Cellobiose, glucose, acetate, lactate, ethanol, HMF, and furfural concentrations were determined by high-performance liquid chromatography (HPLC, Agilent Technologies 1200 Series). Metabolites were separated on an Aminex HPX-87H column (Bio-Rad Laboratories) at isocratic temperature (50 °C) and a flow (0.6 mL/min) rate in 5.0 mM H2SO4, and then passed through a refractive index detector (Agilent 1200 Infinity Refractive Index Detector).

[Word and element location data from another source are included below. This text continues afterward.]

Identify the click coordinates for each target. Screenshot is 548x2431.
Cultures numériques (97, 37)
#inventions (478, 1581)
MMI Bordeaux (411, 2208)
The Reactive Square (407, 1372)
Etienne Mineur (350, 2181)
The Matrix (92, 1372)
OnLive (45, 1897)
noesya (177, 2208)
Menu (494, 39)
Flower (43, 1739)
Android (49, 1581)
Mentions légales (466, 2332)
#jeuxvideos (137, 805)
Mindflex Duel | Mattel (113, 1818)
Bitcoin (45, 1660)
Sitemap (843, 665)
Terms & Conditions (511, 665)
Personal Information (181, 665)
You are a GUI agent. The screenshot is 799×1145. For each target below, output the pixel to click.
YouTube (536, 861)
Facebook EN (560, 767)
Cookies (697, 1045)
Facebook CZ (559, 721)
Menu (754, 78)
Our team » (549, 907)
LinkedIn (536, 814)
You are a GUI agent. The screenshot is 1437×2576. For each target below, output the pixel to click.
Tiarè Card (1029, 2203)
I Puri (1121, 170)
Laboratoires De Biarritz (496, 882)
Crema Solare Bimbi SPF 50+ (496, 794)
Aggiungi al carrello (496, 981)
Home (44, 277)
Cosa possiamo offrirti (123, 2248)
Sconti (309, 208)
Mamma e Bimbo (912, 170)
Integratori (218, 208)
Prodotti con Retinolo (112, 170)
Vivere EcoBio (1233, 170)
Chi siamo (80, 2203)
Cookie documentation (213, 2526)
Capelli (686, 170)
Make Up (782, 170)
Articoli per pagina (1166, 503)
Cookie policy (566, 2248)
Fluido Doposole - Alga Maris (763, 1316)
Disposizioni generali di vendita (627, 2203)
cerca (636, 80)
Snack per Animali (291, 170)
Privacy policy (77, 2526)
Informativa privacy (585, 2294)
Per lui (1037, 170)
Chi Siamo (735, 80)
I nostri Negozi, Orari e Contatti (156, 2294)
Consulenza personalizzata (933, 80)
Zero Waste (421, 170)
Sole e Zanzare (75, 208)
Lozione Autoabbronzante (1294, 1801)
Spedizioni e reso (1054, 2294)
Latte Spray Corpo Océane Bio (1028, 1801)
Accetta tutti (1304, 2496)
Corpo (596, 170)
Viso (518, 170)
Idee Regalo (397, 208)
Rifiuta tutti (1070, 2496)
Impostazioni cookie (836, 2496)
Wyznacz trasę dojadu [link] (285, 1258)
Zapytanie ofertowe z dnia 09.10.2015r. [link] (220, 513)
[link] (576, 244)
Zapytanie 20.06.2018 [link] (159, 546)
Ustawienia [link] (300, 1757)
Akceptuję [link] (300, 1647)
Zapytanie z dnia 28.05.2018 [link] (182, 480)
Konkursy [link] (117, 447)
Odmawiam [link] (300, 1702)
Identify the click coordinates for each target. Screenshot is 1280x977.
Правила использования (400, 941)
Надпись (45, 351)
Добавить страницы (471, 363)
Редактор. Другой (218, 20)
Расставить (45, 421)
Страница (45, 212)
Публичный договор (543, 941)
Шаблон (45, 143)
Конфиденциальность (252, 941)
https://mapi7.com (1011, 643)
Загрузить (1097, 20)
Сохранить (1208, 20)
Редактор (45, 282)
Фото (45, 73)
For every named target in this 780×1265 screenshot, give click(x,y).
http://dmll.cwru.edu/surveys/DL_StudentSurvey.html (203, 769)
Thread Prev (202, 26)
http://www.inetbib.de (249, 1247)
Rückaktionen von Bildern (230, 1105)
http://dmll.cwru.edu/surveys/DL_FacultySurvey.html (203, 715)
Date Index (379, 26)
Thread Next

Peak areas and retention times were compared to known standards of the same analyte.

Enzyme activity assays

To prepare protein extracts, C. thermocellum cells were grown at 60 °C in 20 mL CTFUD-NY medium without uracil to an OD600 of 0.7–0.9, harvested by centrifugation at 6000×g at 4 °C for 10 min, suspended in CelLytic B cell lysis reagent (Sigma, USA), and lysed by a combination of 4X freeze-thawing and sonication (3 times for 15 s at 40 amps with 1 min rests on ice). Samples were centrifuged to separate protein lysate from cell debris, and the supernatants were used as protein extracts. To determine reduction activity of HMF and furfural, the reaction solution was formulated with 500 μL of 100 mM potassium phosphate buffer (pH 7.2), 300 μL of 33 mM furfural or HMF, and 100 μL of the crude enzyme solution. The absorbance change at 60 °C and 340 nm wavelength was monitored by a Jenway Genova spectrophotometer after addition of 100 μL of 1 mM NAD(P)H. One unit of reduction activity was defined as the amount of enzyme oxidizing 1 μmol NAD(P)H per minute. Protein concentrations were determined using the Bio-Rad protein assay kit.